The county does not receive a reimbursement from ICE for the cost of holding those individuals for extra time, Sarver says. The agency typically requests a 48-hour hold.
Miller says Buncombe County has also operated for many years without a 287(g) agreement, in which local agencies partner with ICE on immigration enforcement.
“Buncombe County has a low crime rate and a good quality of life,” Miller says. “The policy directive announced today is a continuation of that.”
Bryan Cox, ICE’s communication director for the southern region, says the agency puts detainers on people who have been arrested on local criminal charges and are suspected of being in the country illegally. The agency can take custody of the detainee once they are released from local custody.

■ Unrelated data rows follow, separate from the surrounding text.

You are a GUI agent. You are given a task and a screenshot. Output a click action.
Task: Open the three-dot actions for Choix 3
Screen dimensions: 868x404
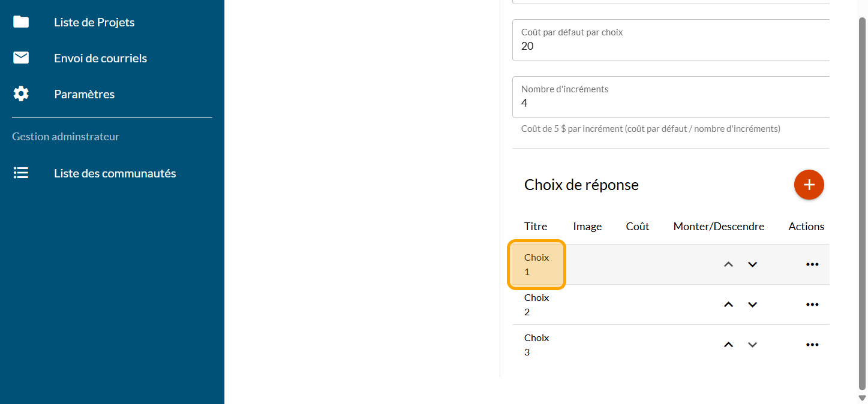[812, 345]
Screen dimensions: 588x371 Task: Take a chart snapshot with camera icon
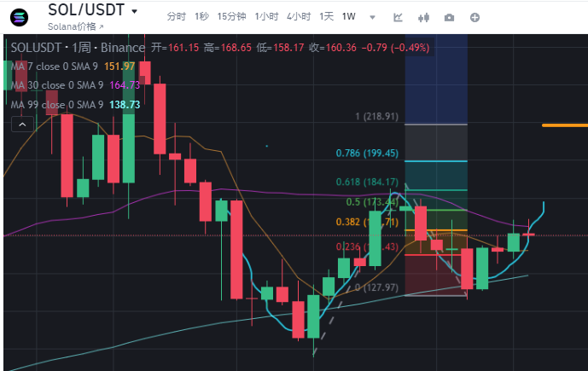450,17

“When law enforcement agencies fail to honor immigration detainers and release serious criminal offenders onto the streets, it undermines ICE’s ability to protect public safety and carry out its mission,” Cox says. “Any local jurisdiction thinking that refusing to cooperate with ICE will result in a decrease in local immigration enforcement is mistaken.”
Cox says that when jurisdictions do not cooperate with the agency, it has “no choice” but to make more at-large arrests.

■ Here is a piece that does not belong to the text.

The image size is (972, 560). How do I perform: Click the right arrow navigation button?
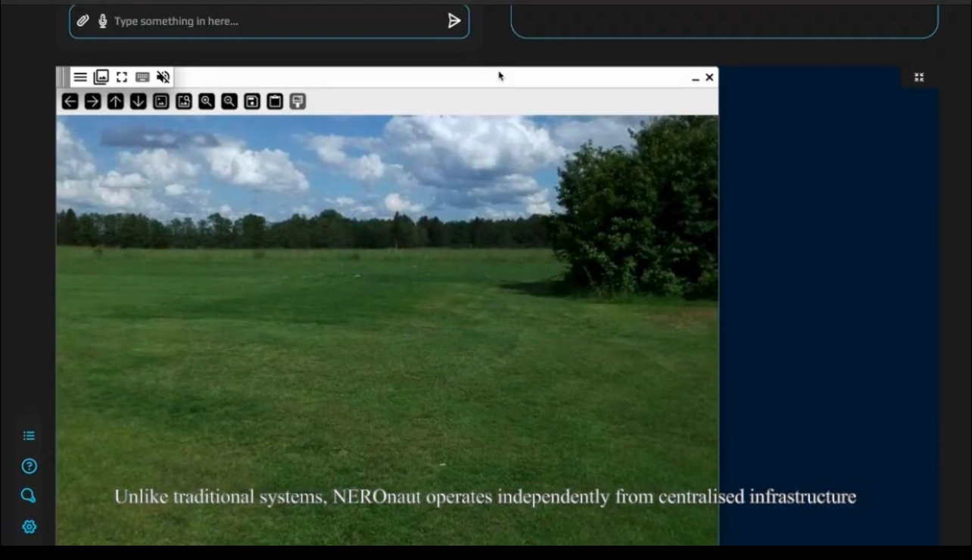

He says more street arrests mean that the agency could encounter more undocumented immigrants “that wouldn’t have been encountered had we been allowed to take custody of a criminal target within the confines of a jail.”
During the announcement, Miller acknowledged that the policy change could spark more arrests by ICE in Buncombe County. “I think it’s right for us to make a stand. I think it’s right for us to speak out now and in addition to that, we can’t live in fear,” he said. “We have to move forward.”

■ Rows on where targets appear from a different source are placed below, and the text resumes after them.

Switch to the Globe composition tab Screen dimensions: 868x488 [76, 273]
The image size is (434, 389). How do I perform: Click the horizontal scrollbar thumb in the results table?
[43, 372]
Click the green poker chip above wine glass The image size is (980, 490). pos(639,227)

Coco Eva Solange, the co-director of Compañeros Inmigrantes de las Montañas en Acción, rejects ICE’s characterization of the possible impact of Buncombe County’s policy change.
“Basically rhetoric like ICE saying they’re coming because of the changes is a perfect way for that strong relationship between sheriff’s offices and their communities to erode or have the potential to erode,” Solange says. “And we’re not going to let that happen.”
Miller has listened to community members about the changes they want to see at the sheriff’s department and detention center, says CIMA co-director Bruno Hinojosa Ruiz. “This is one of the many steps that is being taken,” he says. “I think there are more to come as far as where he wants to lead the sheriff’s department.”
In response to questions from media outlets last year, ICE reported that it made about 40 at-large arrests during the week of April 8, 2018, in North Carolina, with 15 of those arrests occurring in Western North Carolina.
In a press release issued on Feb. 13, CIMA said that men in ICE jackets had been seen detaining at least one person in Hendersonville.
Buncombe County Commissioner Jasmine Beach-Ferrara, who attended the press conference Tuesday morning, says the policy change is a “very positive,” “important” step forward for the community.
She says last spring’s ICE arrests provoked “fear and terror” among members of the community.
“It kept people from going to the grocery store, it kept kids from going to school, it kept people from accessing basic healthcare needs,” Beach-Ferrara says, “and it certainly chills the relationship with the local law enforcement agency that should be there in times of need.”